Lincoln Center Festival
The Cleveland Orchestra
Music Director and Conductor: Franz Welser-Möst
Ludwig van Beethoven:
Symphony No. 6 in F major (“Pastoral”)
At Avery Fisher Hall
Dr. Roberta E. Zlokower
July 17, 2015
L. v. Beethoven (1770-1827): Symphony No. 6 in F major, Op. 68 (1806-08)
R. Strauss (1864-1949): Symphonia domestica, Op. 53 (1902-03)
On the second night of my three-evening selection of The Cleveland Orchestra’s performances within this summer’s Lincoln Center Festival, I observed, once again, that Conductor, Franz Welser-Möst, who also serves as Music Director, exudes a professorial aura. He’s visibly, emotionally restrained, but his baton flies with determination and dynamism. Beethoven’s 1808, Symphony No. 6 in F major (“Pastoral”), the first work on this night’s program, includes five movements: “Allegro ma non troppo”, “Andante molto mosso”, “Allegro”, “Allegro”, and “Allegretto”. Descriptive titles in English are mentioned as well. The first movement’s “Awakening of cheerful feelings upon arriving in the country” was bucolic, but rambunctious. Violins signaled opening phrases, and the theme swelled with vivacious, sprightly revelry. The next, “Scene by the brookside”, included lovely rippling notes, echoing phrases, and tonal refrains, reminiscent of a waterfall discovered during a woodland hike. “Jolly gathering of country-folk” was upbeat with folk dance rhythms in dervish delight. “Thunderstorm, Tempest” was filled with percussive blasts and swirling strings, while “Shepherd’s Song: Gladsome and thankful feelings after the storm” was lyrical and lovely. Much energy filled Fisher Hall, and the audience responded with accolades.
After intermission, the 1903, Richard Strauss Symphonia domestica was actually more academic and introspective than was the earlier Beethoven. It was an autobiographical, through music, journey of Strauss’ own domestic life with his wife, Pauline, and their son, Franz. Program notes call this work a “symphonic poem…a narrative with three principal characters”. Four movements, called “I. Introduction of the Main Themes”, “II. Scherzo”, “III. Adagio”, and “IV. Finale”, include descriptive notations. The first movement introduces the husband’s “dreamy and fiery” theme, the wife’s “lively and free-spirited” theme, and the child’s “tranquil” theme. This is much like a story-ballet score, with recognizable musical “themes” that signal the entrance of characters. In this first movement, I noted the flute, oboe, violas, and percussion all expressing unique characterizations in spotlight. The husband’s theme was shifting and complex, the wife’s melodically emotional, and the child’s serene.

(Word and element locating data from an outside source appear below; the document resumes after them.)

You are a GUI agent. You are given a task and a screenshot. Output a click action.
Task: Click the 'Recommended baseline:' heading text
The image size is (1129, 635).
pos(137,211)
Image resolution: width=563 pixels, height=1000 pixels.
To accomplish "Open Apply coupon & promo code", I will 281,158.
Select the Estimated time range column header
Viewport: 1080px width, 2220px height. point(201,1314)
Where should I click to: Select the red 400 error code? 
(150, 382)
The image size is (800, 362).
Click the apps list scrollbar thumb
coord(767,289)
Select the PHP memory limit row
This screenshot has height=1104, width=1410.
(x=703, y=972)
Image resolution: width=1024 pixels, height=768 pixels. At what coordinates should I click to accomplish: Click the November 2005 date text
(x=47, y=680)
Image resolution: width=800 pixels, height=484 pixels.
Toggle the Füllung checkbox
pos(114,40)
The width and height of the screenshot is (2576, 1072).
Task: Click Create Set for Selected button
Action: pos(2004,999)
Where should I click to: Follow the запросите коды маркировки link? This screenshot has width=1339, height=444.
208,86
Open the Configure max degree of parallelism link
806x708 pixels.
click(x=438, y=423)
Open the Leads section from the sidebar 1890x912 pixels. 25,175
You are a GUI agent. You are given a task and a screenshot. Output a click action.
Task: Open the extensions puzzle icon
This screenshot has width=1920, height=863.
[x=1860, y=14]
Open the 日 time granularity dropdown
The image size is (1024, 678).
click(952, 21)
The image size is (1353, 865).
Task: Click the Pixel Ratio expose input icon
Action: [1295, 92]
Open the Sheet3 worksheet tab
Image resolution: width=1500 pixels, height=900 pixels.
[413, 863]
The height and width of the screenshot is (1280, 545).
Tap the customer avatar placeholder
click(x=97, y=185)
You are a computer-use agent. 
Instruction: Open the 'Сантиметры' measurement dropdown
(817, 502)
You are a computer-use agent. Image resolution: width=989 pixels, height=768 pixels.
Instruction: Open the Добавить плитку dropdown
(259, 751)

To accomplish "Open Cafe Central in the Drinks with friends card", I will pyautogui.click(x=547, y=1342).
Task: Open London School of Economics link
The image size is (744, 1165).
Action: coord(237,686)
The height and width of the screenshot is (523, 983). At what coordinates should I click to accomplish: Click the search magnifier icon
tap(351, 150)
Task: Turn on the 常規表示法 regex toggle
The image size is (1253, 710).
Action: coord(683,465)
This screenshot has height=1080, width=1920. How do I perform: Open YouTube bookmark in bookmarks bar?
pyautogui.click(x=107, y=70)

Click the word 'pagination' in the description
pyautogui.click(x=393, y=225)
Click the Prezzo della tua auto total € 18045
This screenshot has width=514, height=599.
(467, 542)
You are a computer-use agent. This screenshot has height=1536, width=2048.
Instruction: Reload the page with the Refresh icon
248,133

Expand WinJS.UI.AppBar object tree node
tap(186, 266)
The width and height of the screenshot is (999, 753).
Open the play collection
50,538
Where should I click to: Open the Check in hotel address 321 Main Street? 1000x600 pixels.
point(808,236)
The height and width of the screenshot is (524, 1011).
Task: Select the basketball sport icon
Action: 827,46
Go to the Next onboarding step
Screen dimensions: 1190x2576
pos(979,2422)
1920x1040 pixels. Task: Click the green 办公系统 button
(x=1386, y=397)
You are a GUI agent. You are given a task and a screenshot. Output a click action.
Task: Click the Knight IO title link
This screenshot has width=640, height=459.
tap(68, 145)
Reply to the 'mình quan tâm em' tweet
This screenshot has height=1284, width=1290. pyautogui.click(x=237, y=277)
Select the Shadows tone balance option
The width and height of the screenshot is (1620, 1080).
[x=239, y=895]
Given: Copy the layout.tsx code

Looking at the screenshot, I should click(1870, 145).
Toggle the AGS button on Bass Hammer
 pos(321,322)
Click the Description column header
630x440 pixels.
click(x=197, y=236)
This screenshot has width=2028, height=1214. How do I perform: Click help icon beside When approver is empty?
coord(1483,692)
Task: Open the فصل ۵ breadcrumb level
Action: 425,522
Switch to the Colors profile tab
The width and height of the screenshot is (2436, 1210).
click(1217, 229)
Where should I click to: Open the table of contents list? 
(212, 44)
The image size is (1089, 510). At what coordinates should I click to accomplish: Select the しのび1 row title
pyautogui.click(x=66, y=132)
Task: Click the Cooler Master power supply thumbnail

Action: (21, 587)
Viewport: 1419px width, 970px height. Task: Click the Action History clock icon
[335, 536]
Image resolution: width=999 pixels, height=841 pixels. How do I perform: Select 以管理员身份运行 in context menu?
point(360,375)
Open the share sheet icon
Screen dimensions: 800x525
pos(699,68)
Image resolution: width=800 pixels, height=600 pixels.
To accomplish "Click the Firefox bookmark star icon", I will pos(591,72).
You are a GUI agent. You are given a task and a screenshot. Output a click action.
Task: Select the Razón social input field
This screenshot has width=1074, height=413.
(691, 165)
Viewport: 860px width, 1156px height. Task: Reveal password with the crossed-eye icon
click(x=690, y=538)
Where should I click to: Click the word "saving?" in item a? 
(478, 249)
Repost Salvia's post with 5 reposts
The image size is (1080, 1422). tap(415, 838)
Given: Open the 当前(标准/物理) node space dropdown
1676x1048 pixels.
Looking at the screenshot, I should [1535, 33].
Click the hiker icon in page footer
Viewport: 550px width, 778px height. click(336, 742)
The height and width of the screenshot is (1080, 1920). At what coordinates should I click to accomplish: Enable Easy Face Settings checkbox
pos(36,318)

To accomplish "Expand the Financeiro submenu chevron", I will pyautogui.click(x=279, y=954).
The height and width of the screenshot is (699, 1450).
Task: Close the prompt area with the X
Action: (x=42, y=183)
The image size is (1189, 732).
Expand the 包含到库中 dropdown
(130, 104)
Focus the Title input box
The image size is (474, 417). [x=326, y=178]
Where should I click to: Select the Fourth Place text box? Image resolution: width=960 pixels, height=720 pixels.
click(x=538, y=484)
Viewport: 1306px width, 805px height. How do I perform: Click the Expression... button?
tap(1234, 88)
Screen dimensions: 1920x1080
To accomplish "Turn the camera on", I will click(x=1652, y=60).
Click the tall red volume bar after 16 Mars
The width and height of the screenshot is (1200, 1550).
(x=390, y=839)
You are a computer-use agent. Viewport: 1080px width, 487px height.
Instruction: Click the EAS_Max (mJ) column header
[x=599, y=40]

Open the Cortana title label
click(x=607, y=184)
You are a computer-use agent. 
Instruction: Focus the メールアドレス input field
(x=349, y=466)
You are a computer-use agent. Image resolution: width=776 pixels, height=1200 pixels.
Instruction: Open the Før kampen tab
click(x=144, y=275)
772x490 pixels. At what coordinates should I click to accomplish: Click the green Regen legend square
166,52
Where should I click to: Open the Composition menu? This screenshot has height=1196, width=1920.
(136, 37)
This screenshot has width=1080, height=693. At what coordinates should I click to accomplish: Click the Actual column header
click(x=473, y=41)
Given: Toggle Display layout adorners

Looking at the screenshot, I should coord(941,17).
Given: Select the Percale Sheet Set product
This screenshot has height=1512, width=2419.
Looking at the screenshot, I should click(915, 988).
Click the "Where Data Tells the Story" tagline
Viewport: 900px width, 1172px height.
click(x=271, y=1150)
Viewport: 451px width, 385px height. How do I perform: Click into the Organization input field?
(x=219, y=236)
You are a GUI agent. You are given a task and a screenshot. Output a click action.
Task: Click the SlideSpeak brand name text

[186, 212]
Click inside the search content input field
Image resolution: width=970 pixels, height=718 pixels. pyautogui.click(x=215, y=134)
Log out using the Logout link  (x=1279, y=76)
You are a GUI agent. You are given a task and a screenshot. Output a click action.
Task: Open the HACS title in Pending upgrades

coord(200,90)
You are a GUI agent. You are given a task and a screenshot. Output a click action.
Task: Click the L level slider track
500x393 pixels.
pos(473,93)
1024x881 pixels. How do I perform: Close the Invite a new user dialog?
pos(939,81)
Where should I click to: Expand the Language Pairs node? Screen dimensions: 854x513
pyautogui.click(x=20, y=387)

The second movement includes family happiness and games, a lullaby, and evening clock chimes. The lullaby was high-pitched on violin, and the clock sounded with tiny chimes. The third movement included notes of dining, thinking, love, dreams, worries, and morning clock chimes. Here the “symphonic poem” was poignant and thoughtful, filled with breezy strings. The final, fourth movement includes the family’s awakening, a merry dispute, and joyous confusion. The music was compelling, even filmatic in imagery. After these two complex works, the second lesser-known, I hoped for one or two rhapsodic encores, but, as on each night of this run, no encores were forthcoming. It would have been a way to seal audience bonding for future, Cleveland Orchestra appearances in New York.